At a  recent bombing in the Turkish city of Diyarbakir, which has a significant Kurdish population, a bomb went off near a major hotel and it killed several school children_ many of whom were Kurdish.

I personally respect the Kurdish people, and I am disappointed that the PKK has come back from inactivity at a time when many Turkish people were trying to liberalize relations with Turkey's largest ethnic minority. The War in Iraq helped reignite this volcano as it gave militant Kurdish operatives in Turkey the view that they could somehow reunite with their brothers in northern Iraq.

It is truly a shame that a paranoid view developed in this country_ that by attacking Iraq, we as Americans could somehow liberate Iraqis in spite of enormous ethnic divisions while somehow preventing a terrorist attack (here?!) from a hostile, yet dormant dictator in Saddam Hussein who had not even attacked a neighboring country since his invasion of Kuwait in 1991.....not even his long-standing enemy Iran.

This painfully shows why we needed a president with foreign policy experience to replace Bill Clinton, who in my view generally handled this delicate part of the world quite well. George W. Bush was clearly not a person who had that background, and all of us as Americans and citizens of the world are paying the cost for that every single day........

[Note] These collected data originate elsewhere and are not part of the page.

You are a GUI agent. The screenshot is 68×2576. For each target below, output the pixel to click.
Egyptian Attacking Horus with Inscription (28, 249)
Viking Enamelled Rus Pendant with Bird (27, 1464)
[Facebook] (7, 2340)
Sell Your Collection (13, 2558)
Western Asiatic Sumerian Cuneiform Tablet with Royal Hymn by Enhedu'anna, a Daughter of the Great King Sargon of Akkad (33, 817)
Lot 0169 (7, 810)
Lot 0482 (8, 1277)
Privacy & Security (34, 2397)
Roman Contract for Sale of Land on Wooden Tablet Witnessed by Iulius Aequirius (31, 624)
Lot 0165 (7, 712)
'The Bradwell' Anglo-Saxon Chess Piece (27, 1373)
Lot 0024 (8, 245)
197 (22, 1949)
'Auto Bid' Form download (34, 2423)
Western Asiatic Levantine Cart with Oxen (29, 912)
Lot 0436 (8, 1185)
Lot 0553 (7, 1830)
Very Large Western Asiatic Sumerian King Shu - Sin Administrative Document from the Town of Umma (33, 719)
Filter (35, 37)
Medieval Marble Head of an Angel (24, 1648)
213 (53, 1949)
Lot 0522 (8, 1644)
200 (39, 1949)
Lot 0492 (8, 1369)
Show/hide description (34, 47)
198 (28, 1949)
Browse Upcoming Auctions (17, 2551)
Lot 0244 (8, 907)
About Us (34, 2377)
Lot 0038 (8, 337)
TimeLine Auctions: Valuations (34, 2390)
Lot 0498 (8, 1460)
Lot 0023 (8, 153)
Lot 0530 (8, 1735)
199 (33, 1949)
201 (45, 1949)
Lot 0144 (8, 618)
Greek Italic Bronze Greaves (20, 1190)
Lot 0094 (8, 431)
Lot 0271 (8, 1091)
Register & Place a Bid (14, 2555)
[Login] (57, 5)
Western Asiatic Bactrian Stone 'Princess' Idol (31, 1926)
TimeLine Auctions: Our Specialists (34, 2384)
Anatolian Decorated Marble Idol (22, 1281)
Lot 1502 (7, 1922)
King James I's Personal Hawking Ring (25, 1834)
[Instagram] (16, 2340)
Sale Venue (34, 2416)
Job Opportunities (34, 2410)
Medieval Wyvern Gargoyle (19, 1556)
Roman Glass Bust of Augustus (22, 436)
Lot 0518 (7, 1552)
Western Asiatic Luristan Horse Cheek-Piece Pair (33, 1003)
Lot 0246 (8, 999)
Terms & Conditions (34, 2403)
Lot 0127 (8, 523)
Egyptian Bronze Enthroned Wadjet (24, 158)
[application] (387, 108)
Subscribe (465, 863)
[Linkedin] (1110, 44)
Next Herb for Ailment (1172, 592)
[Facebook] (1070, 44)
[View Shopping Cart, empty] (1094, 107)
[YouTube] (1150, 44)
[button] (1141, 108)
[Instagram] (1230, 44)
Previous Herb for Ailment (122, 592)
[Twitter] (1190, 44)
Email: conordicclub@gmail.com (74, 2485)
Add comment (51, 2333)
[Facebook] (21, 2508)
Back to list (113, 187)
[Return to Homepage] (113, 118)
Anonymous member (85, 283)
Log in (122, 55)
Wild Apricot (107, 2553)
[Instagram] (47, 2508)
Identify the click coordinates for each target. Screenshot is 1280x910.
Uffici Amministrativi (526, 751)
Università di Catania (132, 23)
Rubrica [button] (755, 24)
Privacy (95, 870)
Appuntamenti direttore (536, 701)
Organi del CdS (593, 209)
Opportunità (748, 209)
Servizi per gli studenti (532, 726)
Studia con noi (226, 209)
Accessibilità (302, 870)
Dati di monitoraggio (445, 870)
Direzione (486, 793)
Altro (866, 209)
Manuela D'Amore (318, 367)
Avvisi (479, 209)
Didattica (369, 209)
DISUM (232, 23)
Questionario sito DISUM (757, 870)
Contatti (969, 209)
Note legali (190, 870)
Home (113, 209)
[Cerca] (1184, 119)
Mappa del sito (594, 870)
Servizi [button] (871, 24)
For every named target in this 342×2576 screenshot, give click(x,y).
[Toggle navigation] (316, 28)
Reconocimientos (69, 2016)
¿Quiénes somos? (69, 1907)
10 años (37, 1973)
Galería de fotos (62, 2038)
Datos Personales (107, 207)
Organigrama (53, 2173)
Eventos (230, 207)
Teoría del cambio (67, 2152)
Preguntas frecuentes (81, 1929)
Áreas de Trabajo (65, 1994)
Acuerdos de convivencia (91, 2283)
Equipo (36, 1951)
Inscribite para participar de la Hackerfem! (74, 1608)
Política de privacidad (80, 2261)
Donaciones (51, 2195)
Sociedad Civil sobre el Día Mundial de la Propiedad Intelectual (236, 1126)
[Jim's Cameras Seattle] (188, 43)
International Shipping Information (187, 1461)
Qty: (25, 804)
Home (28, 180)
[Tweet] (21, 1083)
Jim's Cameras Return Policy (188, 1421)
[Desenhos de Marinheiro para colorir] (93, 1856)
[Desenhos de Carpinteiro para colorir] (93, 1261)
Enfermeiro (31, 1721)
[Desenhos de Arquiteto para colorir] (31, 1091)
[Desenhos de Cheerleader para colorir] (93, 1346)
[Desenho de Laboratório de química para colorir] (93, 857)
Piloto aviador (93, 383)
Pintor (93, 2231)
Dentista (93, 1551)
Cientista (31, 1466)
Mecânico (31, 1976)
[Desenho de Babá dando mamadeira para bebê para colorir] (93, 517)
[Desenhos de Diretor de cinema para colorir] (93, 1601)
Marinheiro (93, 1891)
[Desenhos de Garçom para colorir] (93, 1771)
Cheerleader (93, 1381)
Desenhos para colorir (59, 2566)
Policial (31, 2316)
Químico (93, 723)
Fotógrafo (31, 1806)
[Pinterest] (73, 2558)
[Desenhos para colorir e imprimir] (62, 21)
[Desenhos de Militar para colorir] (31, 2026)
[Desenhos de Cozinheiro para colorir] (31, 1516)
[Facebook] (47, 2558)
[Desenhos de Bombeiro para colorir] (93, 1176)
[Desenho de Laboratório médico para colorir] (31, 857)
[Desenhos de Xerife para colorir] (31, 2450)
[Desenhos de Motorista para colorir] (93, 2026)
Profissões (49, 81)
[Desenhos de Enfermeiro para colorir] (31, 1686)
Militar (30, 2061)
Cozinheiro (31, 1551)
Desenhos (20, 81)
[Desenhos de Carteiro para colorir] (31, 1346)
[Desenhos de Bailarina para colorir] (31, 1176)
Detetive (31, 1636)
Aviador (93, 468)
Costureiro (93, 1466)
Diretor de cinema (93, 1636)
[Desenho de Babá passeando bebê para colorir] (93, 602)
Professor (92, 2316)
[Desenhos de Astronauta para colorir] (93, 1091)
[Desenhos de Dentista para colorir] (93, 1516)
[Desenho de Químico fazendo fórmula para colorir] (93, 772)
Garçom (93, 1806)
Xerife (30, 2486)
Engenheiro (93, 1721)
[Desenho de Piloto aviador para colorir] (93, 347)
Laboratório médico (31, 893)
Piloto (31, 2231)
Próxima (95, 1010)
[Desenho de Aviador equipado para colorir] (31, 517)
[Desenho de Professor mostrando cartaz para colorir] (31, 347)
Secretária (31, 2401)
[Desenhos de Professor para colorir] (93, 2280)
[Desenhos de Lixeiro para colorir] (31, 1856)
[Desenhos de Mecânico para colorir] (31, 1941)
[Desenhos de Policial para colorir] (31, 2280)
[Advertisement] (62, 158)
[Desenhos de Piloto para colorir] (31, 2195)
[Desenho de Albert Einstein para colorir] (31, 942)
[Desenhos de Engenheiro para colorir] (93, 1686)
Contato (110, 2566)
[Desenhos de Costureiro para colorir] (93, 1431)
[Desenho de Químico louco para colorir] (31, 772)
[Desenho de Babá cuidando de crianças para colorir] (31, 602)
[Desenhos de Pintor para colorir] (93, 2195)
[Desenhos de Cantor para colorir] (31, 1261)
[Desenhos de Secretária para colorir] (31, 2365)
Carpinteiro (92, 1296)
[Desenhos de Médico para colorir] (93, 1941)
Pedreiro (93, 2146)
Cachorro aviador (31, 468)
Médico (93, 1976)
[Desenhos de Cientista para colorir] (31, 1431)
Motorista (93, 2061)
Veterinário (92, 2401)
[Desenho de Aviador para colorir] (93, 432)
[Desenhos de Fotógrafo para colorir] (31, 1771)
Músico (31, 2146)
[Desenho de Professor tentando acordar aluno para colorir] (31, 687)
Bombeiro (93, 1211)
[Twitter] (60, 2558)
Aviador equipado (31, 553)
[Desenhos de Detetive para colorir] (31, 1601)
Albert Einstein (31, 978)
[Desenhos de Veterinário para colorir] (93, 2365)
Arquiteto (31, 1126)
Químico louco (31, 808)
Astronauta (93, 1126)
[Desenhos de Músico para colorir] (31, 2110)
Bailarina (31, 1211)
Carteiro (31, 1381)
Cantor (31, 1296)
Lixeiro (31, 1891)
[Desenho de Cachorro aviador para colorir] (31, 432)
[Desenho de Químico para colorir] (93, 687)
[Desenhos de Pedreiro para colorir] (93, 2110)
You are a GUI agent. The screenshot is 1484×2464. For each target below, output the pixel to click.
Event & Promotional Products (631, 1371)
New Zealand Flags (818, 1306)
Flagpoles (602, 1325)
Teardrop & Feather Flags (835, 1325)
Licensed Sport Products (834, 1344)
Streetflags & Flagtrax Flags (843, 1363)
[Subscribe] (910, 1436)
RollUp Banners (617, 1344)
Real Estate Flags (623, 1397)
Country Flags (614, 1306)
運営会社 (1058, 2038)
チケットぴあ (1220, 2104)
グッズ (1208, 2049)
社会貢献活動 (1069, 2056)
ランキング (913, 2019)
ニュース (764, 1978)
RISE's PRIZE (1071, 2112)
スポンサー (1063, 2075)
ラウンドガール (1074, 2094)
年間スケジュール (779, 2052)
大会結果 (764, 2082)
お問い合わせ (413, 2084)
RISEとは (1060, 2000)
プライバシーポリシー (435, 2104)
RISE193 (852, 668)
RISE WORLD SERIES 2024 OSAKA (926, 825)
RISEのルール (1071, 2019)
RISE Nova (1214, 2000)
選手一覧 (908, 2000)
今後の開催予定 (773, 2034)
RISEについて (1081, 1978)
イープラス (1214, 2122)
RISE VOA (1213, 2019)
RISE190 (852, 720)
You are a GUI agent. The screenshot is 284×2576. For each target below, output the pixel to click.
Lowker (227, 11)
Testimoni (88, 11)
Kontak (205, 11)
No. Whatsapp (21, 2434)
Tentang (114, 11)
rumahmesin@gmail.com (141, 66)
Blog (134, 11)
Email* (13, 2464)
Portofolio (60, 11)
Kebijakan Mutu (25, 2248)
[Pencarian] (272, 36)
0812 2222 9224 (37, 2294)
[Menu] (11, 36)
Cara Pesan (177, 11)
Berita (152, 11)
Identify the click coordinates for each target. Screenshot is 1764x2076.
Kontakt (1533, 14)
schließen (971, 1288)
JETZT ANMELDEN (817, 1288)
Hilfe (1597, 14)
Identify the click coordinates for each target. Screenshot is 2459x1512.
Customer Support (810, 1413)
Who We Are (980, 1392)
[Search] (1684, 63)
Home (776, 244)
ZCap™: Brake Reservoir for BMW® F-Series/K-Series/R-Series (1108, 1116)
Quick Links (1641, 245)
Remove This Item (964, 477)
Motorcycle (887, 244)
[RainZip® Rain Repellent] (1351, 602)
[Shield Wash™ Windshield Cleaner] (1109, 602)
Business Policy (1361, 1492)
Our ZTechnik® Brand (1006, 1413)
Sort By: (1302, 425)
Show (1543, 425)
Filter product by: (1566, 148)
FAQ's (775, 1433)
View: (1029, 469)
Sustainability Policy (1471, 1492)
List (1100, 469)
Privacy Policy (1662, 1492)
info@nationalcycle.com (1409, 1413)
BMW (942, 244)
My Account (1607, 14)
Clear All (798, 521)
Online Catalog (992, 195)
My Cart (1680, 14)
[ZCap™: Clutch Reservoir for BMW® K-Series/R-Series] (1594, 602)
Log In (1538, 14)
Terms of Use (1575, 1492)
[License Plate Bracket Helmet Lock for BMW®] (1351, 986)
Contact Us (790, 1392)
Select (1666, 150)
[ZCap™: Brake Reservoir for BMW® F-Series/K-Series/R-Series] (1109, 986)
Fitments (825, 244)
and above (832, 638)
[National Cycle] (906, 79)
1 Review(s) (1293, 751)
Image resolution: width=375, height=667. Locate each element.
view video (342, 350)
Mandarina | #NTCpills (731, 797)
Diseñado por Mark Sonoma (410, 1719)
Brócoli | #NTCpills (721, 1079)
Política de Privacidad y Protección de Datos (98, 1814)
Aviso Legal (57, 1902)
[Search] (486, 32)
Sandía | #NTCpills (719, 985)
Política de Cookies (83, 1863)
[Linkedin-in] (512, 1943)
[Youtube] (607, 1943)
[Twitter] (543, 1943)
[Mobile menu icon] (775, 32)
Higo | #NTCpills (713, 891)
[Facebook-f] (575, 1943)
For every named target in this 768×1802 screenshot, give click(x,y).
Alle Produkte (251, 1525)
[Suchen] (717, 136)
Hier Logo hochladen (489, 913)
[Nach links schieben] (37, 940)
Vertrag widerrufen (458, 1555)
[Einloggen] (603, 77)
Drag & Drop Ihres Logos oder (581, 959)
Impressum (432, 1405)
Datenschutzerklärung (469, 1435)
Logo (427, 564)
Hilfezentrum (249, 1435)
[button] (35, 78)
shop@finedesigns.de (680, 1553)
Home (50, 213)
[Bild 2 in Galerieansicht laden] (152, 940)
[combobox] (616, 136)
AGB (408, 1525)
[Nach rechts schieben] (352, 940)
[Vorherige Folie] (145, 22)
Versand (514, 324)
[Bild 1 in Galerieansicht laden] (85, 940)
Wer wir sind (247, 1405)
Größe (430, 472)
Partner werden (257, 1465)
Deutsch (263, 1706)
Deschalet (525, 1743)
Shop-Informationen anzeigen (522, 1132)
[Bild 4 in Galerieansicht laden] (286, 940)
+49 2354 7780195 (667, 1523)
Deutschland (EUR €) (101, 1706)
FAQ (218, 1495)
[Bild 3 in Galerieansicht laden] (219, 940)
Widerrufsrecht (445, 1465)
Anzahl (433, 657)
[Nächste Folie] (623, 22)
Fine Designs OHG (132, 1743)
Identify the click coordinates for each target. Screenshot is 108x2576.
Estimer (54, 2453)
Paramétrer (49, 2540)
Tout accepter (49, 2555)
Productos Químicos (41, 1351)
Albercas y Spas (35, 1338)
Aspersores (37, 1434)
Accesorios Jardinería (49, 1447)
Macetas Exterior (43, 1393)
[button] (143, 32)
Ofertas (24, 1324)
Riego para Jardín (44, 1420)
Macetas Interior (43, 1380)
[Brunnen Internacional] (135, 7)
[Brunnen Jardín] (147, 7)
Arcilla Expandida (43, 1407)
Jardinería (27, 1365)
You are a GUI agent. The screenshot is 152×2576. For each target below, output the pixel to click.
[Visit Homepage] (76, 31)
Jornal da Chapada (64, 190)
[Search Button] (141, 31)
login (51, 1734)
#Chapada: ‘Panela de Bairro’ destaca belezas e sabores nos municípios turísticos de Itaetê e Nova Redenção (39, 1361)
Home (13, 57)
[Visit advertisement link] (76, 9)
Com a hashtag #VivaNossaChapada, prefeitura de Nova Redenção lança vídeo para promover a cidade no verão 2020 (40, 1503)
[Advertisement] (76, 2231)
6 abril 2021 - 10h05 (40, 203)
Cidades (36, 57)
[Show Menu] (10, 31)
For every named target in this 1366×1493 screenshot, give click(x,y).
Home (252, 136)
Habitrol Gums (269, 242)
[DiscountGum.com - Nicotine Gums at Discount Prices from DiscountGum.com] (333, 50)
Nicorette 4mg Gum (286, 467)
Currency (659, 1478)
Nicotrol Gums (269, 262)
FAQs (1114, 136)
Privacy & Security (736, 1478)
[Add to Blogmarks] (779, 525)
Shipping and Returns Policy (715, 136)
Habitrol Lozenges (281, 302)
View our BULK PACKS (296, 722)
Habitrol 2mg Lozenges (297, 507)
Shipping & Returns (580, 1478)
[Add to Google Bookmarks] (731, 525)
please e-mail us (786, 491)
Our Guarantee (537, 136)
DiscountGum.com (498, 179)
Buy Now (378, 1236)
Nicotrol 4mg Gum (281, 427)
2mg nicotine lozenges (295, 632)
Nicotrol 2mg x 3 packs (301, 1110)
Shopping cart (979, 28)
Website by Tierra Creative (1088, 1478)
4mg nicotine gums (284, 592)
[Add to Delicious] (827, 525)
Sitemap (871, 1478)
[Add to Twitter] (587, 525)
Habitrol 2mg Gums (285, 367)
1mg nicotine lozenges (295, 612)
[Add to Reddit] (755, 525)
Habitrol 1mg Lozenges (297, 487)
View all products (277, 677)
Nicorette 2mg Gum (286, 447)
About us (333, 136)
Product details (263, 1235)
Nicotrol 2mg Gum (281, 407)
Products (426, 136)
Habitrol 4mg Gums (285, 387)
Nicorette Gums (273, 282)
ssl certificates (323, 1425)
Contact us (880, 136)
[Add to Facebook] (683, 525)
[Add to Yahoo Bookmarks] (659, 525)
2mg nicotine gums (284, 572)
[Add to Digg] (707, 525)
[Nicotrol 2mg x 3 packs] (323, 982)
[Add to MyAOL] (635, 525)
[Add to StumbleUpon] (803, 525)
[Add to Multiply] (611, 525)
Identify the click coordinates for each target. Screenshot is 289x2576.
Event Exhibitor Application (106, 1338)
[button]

I hope the Turkish incursions work, and that relative peace and stability is restored in southeast Turkey. I have had my disagreements with the Turkish government in the past, even though it is my late father's country, particularly the one that is presently in charge. But, they are undertaking an essential operation which even those of us of Turkish heritage who were a bit ambivalent about now fully support.